C’è sempre, ad ogni istante, un nemico da esibire responsabile della vita e della morte dei cittadini, tanto distante quanto feroce e questi nemici immaginari, talvolta fragili come un venditore ambulante, o forti come un ministro, divengono l’oggetto su cui concentrare la paura fatta lievitare e trasformata in odio. Un odio che ha qualcosa di primitivo e ancestrale, cioè non legato soltanto all’emergenza del coronavirus, ma legato alla propria condizione sociale, esistenziale, individuale. Alla propria frustrazione; perfino legato alla insopportabilità della propria esistenza. Le vere ragioni di questa condizione o di queste condizioni sono occultate o rimosse. C’è un nemico apparente che incarna tutte le colpe della propria miseria contro cui sputare in quella sorta di anonimato di massa che garantisce la rete, salvo trovarsi un istante dopo nella stessa condizione di prima. Tutto questo può svolgersi e realizzarsi pienamente in una città che in fondo costituisce un ‘non luogo’. Ovviamente l’avversario politico è il nemico. Ma anche il sostenitore non può destreggiarsi in sottigliezze e distinguo. No, egli deve assumere il peso della piena responsabilità di miles, di soldato. Ogni cautela è una diserzione. Ecco qui come affiora il tratto ovviamente implicito al paradigma, cioè la natura totale del potere, nel senso che non permette spaziature, distanze, articolazioni, singolarità, ma o l’adesione apologetica o il rifiuto considerato “empio e colpevole”.
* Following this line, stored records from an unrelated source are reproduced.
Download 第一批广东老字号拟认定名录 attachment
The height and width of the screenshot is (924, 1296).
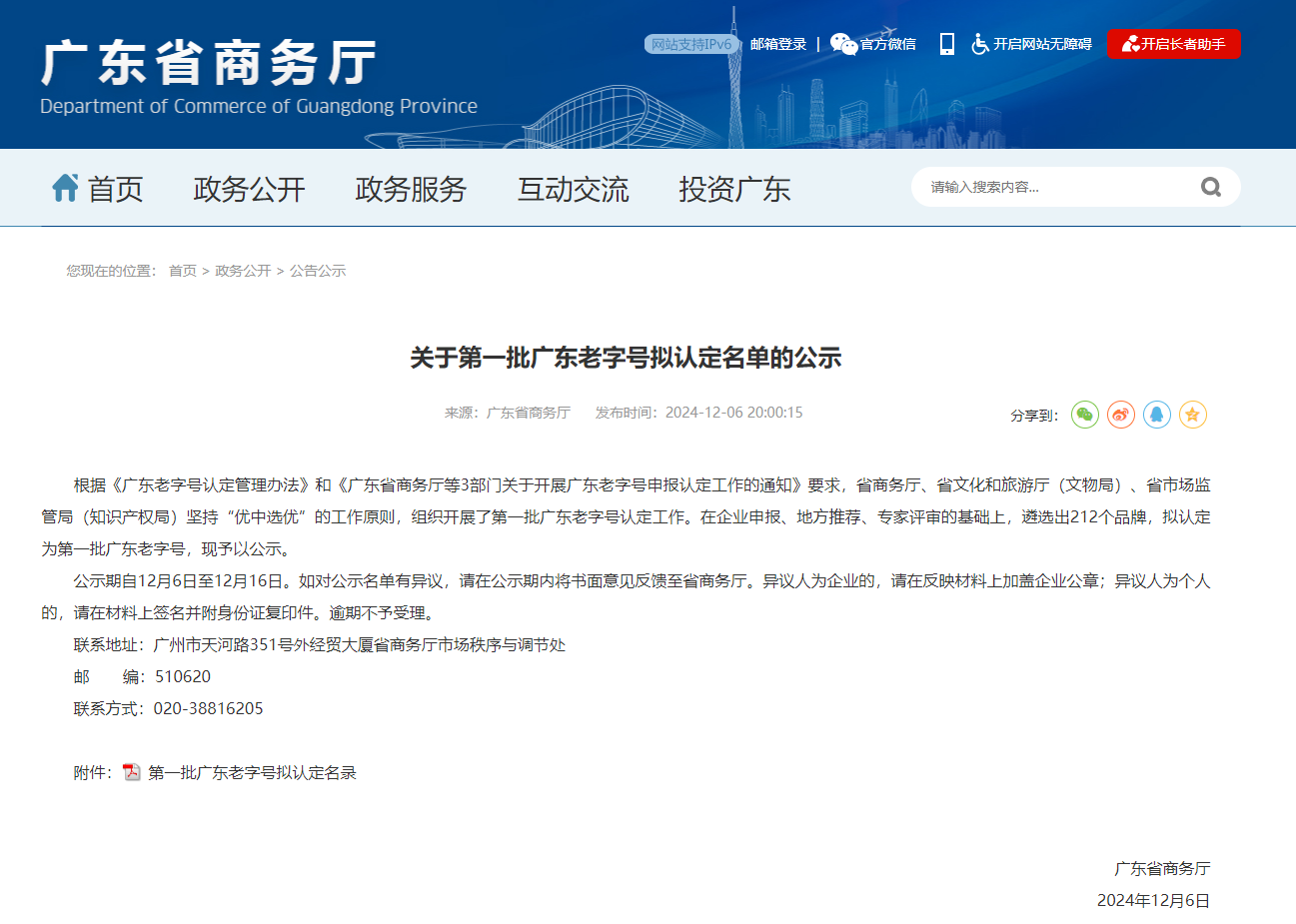[252, 772]
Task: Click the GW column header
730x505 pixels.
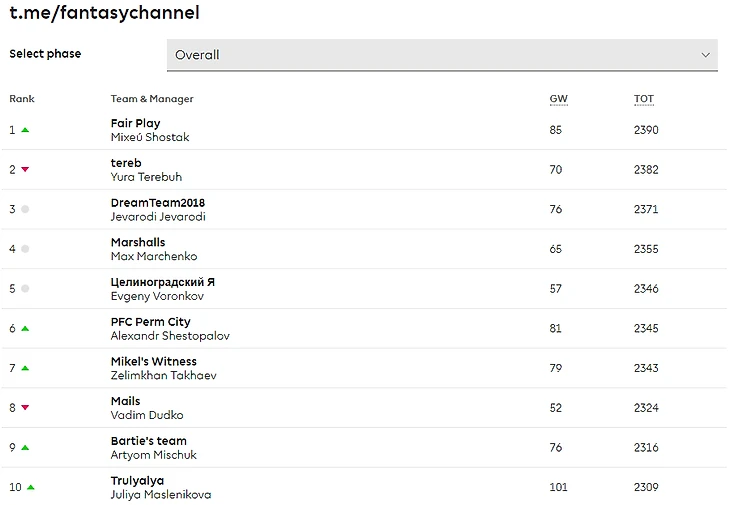Action: coord(558,99)
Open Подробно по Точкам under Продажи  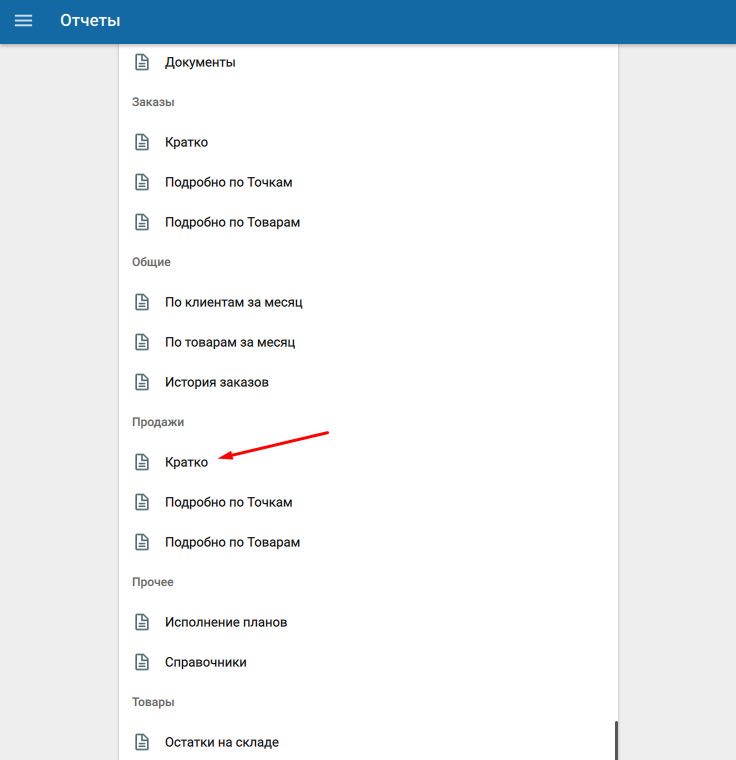point(228,502)
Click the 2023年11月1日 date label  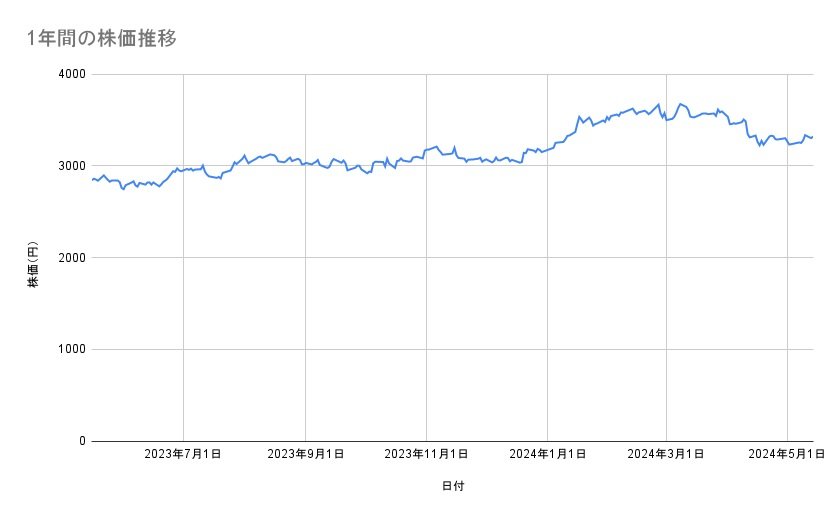click(x=426, y=455)
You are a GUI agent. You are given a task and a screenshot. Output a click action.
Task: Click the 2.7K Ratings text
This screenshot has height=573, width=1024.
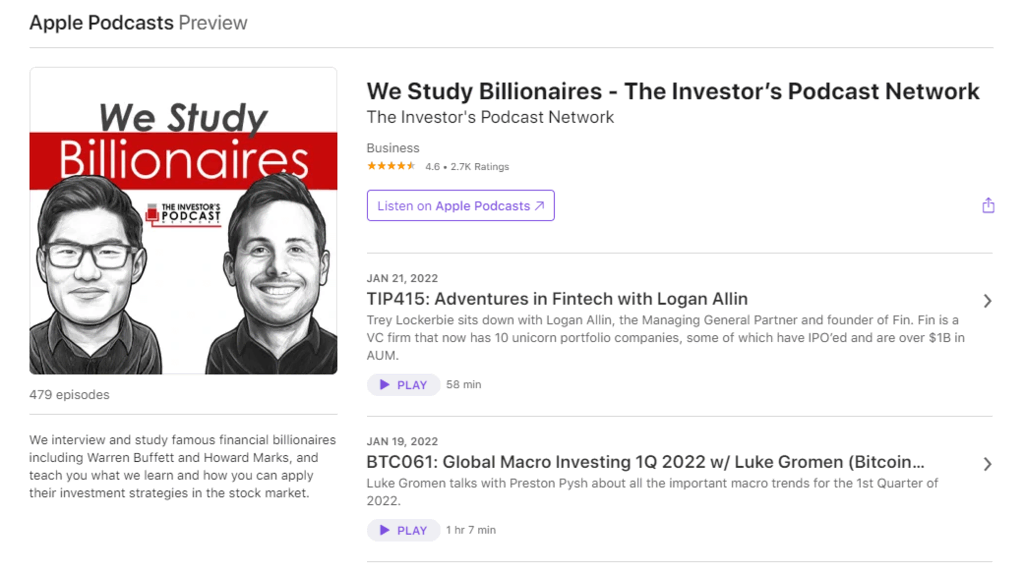click(480, 167)
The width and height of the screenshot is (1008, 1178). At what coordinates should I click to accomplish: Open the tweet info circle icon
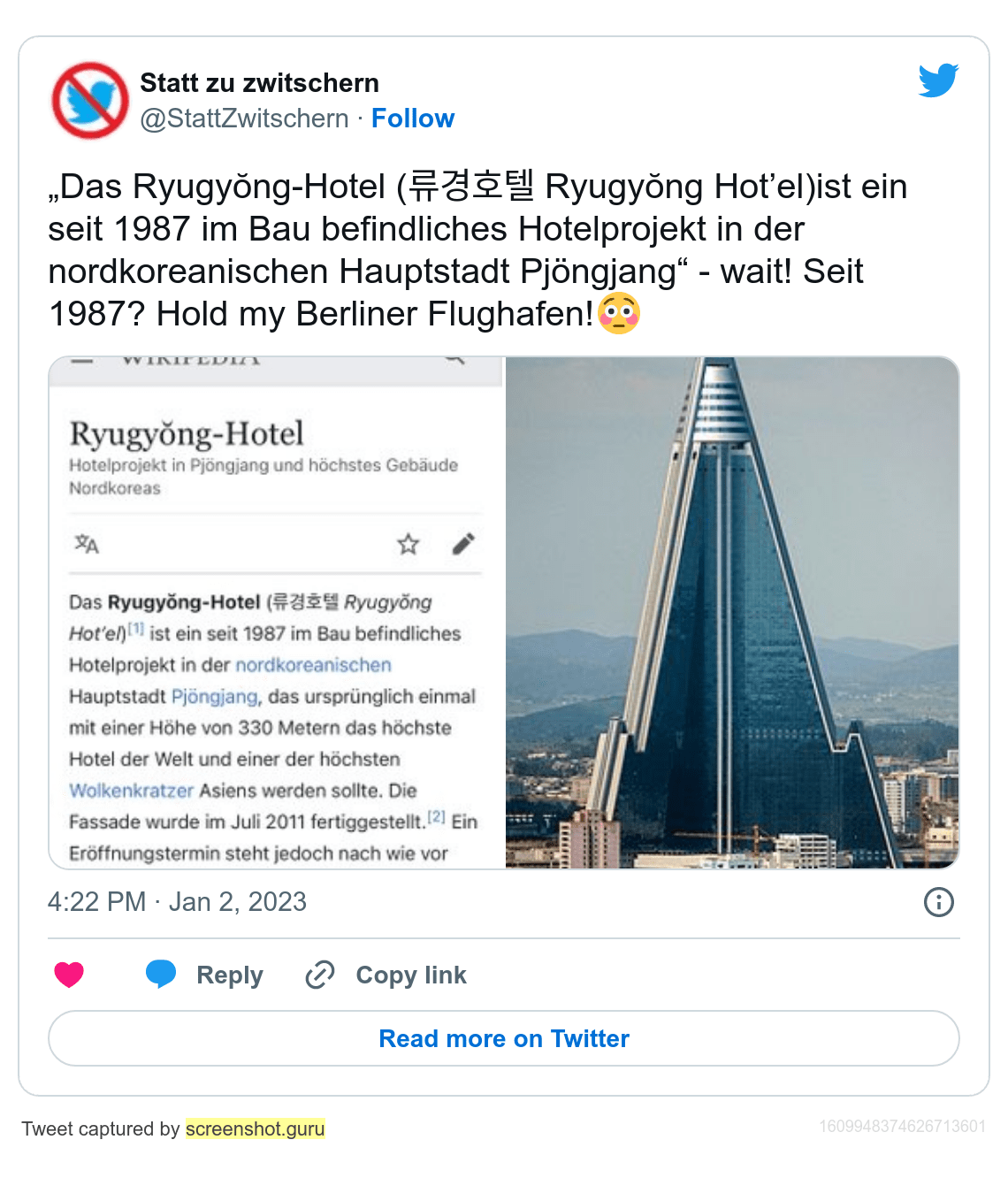938,902

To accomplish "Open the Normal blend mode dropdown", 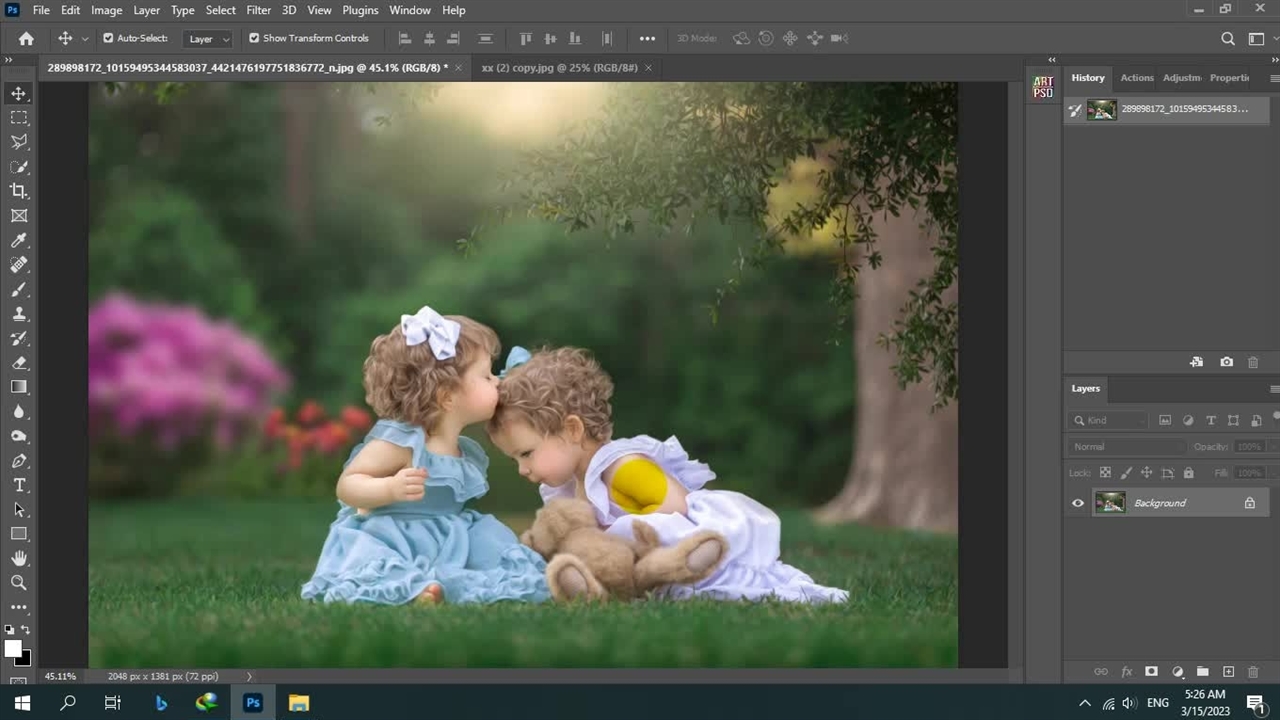I will click(x=1125, y=447).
La perenne luce deve avvolgere l’eroe-politico, la sua continua fruizione, il suo essere accesso permanente, il furore di questo eterno giorno senza ombre. Lì l’eroepolitico annulla il polo del notturno, come i grandi centri commerciali e in genere i negozi in cui la merce è sempre viva e presente, illuminata e mai sottratta al suo pubblico. Dovrà essere sempre più chiaro, in questi giorni, che da una parte si deve il proprio ossessivo potere proprio ad una città dissolta, frantumata, ridotta a solitudine e sfinimento. Di questo ci si nutre. Se si riflette bene, si tratta di un principio parassitario. Con questo intendo che questo tipo di potere che abbiamo sperimentato si nutre della guerra e del conflitto, del reciproco misconoscimento, dell’incenerirsi di ogni forma di solidarietà. Si nutre di un pubblico sradicato e interconnesso che trasforma in adulazione la propria impotenza. La parola stessa, il linguaggio smarrisce il suo senso originario di comunicazione e di amicizia, divenendo corpo contundente, freccia insanguinata, delazione da lettera anonima, distruzione del prossimo. Deve essere chiaro, dunque, che non andiamo incontro a una qualunque ordinaria competizione elettorale. In gioco c’è molto di più e ritengo un qualcosa di decisivo, ossia la possibilità, da un lato di ritessere, di unire, di ordire trame di relazione e di incontro, di solidarietà e di affermazione della persona e della sua dignità. Dall’altro, lo spettro, purtroppo concreto, di un totale dissolvimento del vivere insieme, quasi una riproposizione di uno stato di natura hobbesiano costituito da una lotta incessante di tutti contro tutti. E trovo scandaloso che proprio nel momento in cui la guerra si ripropone nel cuore dell’Europa, il codice di violenza, di disprezzo e di negazione che sta al fondo della guerra divenga la forma attraverso cui si vorrebbe trasfigurare il nostro vivere in comune.